What does “Repair” actually do?
It applies a small set of conservative fixes — strips JS-style // and /* */ comments, converts smart and single quotes to double, quotes unquoted property names, and removes trailing commas before } or ]. After repair we try to parse the result and pretty-print it. If it still isn't valid JSON, you'll see the partially repaired text and the original parse error.

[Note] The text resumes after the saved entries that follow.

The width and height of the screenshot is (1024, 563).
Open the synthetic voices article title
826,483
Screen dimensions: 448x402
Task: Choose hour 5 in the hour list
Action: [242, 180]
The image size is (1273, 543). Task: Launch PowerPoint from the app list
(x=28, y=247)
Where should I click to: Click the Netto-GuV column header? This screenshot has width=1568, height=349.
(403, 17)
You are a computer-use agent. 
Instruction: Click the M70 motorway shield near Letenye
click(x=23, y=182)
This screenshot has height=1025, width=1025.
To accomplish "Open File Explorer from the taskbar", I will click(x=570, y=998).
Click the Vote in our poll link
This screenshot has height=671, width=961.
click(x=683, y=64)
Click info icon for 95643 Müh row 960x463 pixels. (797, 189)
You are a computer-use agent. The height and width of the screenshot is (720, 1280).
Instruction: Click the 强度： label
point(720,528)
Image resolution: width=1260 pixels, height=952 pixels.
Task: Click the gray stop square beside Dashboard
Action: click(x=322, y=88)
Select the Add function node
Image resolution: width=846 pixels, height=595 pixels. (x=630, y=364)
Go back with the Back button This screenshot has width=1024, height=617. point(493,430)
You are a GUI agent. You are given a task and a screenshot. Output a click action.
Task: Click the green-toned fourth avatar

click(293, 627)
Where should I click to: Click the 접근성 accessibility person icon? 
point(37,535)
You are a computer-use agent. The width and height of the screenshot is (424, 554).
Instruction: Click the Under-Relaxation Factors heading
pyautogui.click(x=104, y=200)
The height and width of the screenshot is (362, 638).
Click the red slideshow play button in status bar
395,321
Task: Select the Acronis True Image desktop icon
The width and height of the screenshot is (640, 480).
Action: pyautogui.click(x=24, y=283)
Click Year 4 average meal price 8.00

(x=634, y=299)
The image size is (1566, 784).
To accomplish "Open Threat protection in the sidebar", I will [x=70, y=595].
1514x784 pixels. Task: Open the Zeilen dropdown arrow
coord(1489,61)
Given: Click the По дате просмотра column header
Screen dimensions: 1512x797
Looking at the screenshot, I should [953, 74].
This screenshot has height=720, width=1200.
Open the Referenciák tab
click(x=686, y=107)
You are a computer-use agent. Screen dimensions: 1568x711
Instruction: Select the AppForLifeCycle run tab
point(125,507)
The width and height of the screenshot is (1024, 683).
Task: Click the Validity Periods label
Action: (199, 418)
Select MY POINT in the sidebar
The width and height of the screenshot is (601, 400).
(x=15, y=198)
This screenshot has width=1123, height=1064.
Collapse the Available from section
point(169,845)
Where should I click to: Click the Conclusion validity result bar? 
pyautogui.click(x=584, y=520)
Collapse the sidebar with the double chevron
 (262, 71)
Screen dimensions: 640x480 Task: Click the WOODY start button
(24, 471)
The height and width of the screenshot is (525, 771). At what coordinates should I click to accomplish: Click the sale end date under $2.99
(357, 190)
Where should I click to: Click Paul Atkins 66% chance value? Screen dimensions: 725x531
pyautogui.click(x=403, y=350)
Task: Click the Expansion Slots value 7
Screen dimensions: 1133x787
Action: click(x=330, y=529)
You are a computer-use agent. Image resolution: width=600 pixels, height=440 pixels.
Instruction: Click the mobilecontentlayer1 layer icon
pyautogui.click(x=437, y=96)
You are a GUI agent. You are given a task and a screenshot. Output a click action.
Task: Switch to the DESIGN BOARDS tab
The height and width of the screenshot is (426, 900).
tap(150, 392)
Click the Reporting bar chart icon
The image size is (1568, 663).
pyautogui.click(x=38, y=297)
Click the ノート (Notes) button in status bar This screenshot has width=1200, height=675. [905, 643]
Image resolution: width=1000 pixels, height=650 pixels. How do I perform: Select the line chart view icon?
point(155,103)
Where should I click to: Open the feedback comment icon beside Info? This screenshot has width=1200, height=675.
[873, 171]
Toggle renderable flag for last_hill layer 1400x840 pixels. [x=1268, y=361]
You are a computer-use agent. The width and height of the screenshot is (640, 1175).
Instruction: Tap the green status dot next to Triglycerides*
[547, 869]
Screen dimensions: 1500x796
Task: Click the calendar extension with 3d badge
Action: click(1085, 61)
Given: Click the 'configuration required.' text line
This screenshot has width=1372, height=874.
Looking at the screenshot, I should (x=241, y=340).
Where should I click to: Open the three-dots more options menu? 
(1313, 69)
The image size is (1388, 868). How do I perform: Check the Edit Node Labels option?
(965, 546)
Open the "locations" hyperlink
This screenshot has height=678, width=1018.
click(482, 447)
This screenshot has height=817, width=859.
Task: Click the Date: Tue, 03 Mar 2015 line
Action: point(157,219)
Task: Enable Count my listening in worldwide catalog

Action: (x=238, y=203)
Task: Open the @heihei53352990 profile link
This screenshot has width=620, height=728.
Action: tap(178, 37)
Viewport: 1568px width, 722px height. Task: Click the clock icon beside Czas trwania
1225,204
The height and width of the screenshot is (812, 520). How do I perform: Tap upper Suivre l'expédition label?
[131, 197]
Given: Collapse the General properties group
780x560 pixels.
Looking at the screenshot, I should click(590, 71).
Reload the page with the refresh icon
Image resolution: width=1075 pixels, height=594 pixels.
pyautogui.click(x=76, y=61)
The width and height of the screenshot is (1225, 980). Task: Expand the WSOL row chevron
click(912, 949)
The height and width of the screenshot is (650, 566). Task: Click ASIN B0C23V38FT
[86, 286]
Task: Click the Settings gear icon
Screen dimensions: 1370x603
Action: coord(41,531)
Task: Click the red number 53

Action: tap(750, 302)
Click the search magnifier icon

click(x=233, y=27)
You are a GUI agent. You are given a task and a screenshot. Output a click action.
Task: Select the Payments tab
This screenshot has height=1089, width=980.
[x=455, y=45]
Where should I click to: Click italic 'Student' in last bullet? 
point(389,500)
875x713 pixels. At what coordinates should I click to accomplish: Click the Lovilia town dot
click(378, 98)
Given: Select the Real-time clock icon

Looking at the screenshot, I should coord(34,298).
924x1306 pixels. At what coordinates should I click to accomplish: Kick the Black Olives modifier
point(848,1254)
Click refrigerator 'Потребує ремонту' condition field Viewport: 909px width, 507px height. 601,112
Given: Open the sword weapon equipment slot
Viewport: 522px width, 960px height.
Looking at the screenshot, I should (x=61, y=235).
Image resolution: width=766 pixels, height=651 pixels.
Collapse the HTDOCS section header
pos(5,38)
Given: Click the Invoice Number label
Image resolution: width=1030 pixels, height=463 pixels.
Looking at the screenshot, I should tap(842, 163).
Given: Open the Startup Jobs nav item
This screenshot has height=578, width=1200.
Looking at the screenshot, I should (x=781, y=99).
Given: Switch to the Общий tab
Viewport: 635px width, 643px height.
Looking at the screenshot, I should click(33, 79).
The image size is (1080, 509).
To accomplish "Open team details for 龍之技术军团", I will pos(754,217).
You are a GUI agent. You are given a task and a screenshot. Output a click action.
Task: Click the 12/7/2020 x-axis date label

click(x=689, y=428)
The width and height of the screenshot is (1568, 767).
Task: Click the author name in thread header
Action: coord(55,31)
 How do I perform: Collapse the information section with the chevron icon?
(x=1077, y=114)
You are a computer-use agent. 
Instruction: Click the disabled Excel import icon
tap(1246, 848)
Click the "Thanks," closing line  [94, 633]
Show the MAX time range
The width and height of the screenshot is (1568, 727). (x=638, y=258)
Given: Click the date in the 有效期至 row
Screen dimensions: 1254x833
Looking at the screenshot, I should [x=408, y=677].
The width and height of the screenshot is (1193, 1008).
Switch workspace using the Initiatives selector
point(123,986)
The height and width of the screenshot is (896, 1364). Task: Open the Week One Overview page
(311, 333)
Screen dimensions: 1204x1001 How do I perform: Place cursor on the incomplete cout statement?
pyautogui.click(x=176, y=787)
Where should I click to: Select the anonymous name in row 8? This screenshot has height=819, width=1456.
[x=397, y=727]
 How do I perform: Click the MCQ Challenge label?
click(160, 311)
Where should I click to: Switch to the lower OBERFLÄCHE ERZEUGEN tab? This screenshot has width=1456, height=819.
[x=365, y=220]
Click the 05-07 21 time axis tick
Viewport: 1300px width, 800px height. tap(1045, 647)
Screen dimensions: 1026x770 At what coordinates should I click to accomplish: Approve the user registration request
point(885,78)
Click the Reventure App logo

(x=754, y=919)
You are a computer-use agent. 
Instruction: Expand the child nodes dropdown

Which JSONPath syntax is supported?
A practical subset: the root $, dotted keys (.name), bracket-quoted keys (['user-id']), numeric indices ([0], [-1]), wildcards (.*, [*]) and recursive descent (..key). Filter expressions like [?(@.price > 5)] are not supported.
How does the diff work?
It walks both trees in parallel and emits one entry per change with a JSONPath pointing at the affected node — added, removed, changed (same type, different value), or typeChanged (e.g. number → string). Arrays are compared positionally rather than by best-match, which matches how most APIs version their payloads.
Does Sort keys mutate anything?
It rewrites the input panel with object keys alphabetized at every depth. Array order is preserved — JSON arrays are ordered by spec, so reordering them would change meaning.
Can I import CSV?
Yes — drop a .csv file into any input and it'll be parsed into an array of objects. Numbers, booleans and null are auto-detected; everything else stays a string. The reverse (JSON → CSV) lives in the Convert tab and expects a top-level array.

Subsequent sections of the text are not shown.